Fuente: ALFA Y OMEGA
V
Domingo de Cuaresma (ciclo C)
Un
juicio de misericordia
Celebramos el quinto domingo de
Cuaresma. El próximo domingo será Domingo de Ramos. La Cuaresma está llegando a
su culminación. Estamos finalizando un periodo de gracia y de preparación a la
Pascua del Señor. Al igual que los dos domingos anteriores, el Evangelio de hoy
es una invitación a meditar sobre la misericordia de Dios, capaz de recrearnos
y de reabrir un futuro donde tal vez ya no hay esperanza, empujándonos siempre
a la conversión de nuestro corazón.
Al amanecer Jesús va al templo de
Jerusalén, y la gente se precipita hacia Él para escuchar sus enseñanzas. Ahí
acontece este precioso relato del Evangelio. Van a juzgar a una mujer
sorprendida en adulterio. ¿Nos imaginamos la escena? Una mujer desgreñada,
humillada, golpeada, sollozando, con gemidos… La traen a empujones, entre insultos.
La tiran ante Él violentamente. Ella está en el suelo. Los demás –todos
aparentemente dignos–, a su alrededor. Entonces se acercan a Jesús algunos
escribas y fariseos para interrogarle, porque no pueden soportar que Él
«viniera a llamar a los pecadores y no a los justos» (cf. Lc 5, 32), ni pueden
comprender que «acoja a los pecadores y coma con ellos» (cf. Lc 15, 2).
Le preguntan acerca de su opinión sobre
la legislación mosaica que pide apedrear a las adúlteras. No es una teoría, es
real. La mujer está condenada, va a morir. Ellos recurren a la ley de manera
correcta (cf. Lv 20, 10; Dt 22, 22-24), pero en sus corazones hay odio y
maldad. En el fondo no les importa la mujer, sino que buscan desprestigiar a
Jesús, siempre. Le preguntan sobre cómo se sitúa Él frente a la ley de Moisés.
¿Es un verdadero judío, o en el fondo es un enemigo del pueblo? Como si la ley
fuera el último criterio para determinar quién es quién. Como si el templo
fuera la morada de la ley, y no de la misericordia y del perdón. Están en el
templo, pero en realidad están profanándolo. Jesús no responde. Se limita a
escribir irónicamente con el dedo en el suelo. Pero como le insisten levanta la
mirada, los observa cara a cara, y les dice: «Quien esté libre de pecado que
tire la primera piedra». ¿Os imagináis la mirada de Jesús? Debía de ser
terrible. Y ante esa mirada, la cobardía, el miedo y la huida.

**Bloque de datos:**
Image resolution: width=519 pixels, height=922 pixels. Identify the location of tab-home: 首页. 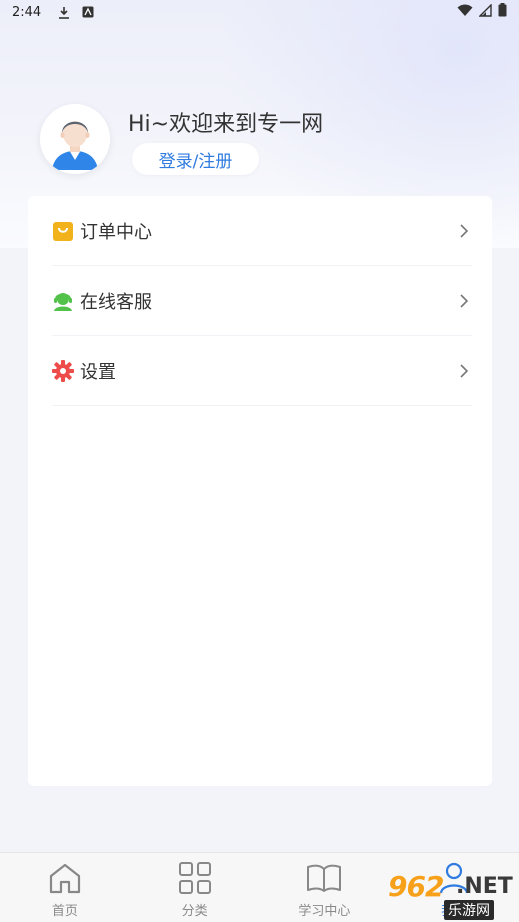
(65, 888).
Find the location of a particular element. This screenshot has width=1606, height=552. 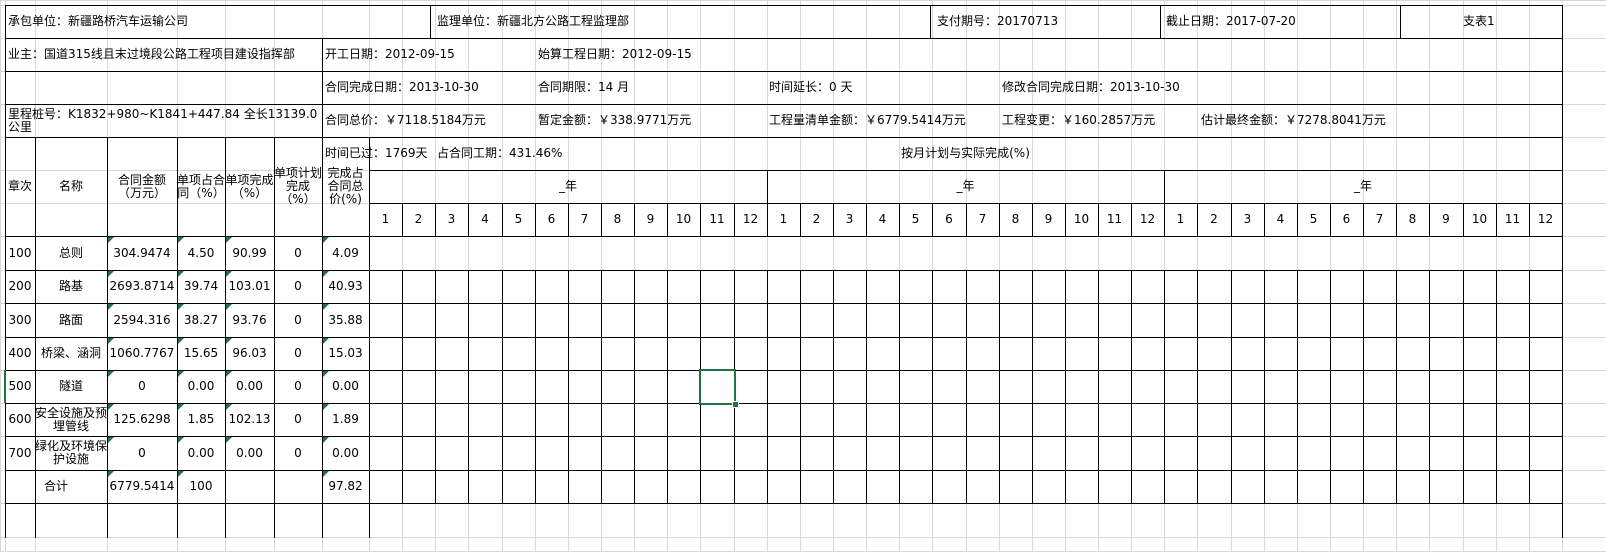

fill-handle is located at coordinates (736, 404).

**Tareas y ejercicios:**
a. En el comentario sobre el quinto domingo de Cuaresma, ¿qué domingo se celebrará el próximo?
b. Escribe la continuación del comentario sobre el quinto domingo de Cuaresma a partir de su última frase.

**Respuestas:**
a. El Domingo de Ramos.

b.
Así, los acusadores se marchan, «uno por
uno, comenzando por los mayores», y dejan a Jesús solo con ella. Y entonces
viene la conclusión tan extraordinaria de este relato evangélico: «Jesús se
incorporó y le preguntó: “Mujer, ¿dónde están tus acusadores?; ¿ninguno te ha
condenado?”. Ella contestó: “Ninguno, Señor”. Jesús dijo: “Tampoco yo te
condeno. Anda, y en adelante no peques más”».
¿Qué sería de aquella mujer? ¿La
recibiría su familia? ¿O se convertiría en una mendiga o en una prostituta al
ser rechazada por todos? No conocemos esta información. Pero sí sabemos que en
el corazón de aquella mujer quedó grabada para toda su vida la mirada compasiva
de Jesús: quedó marcado su perdón.
Juzgar es valorar, evaluar, a una
persona. Se trata de calificar no un acto suyo, sino su fondo personal. El
Evangelio de este domingo nos hace caer en la cuenta de que juzgamos muchas
veces sin saber lo que en realidad es juzgar. Porque juzgar a una persona exige
en primer lugar conocer el corazón de esa persona, su fondo último, su alma.
¡Cómo nos sorprenden las personas a lo
largo de la vida! Personas en quien habíamos puesto toda nuestra confianza y de
pronto nos decepcionan con sus malas acciones. Y al revés: personas sencillas,
que en situaciones difíciles –guerras, persecuciones, desgracias familiares,…–
dan la vida, salvan a otros, se arriesgan. Son héroes. Pero, ¿quién es quién?
¿Y quién soy yo? Porque hay días que nos parece que somos buenos, pero otros no
vemos nuestra bondad por ningún sitio. El fondo personal del corazón, el núcleo
íntimo y hondo de cada persona, solo es conocido de verdad por la mirada de
Dios.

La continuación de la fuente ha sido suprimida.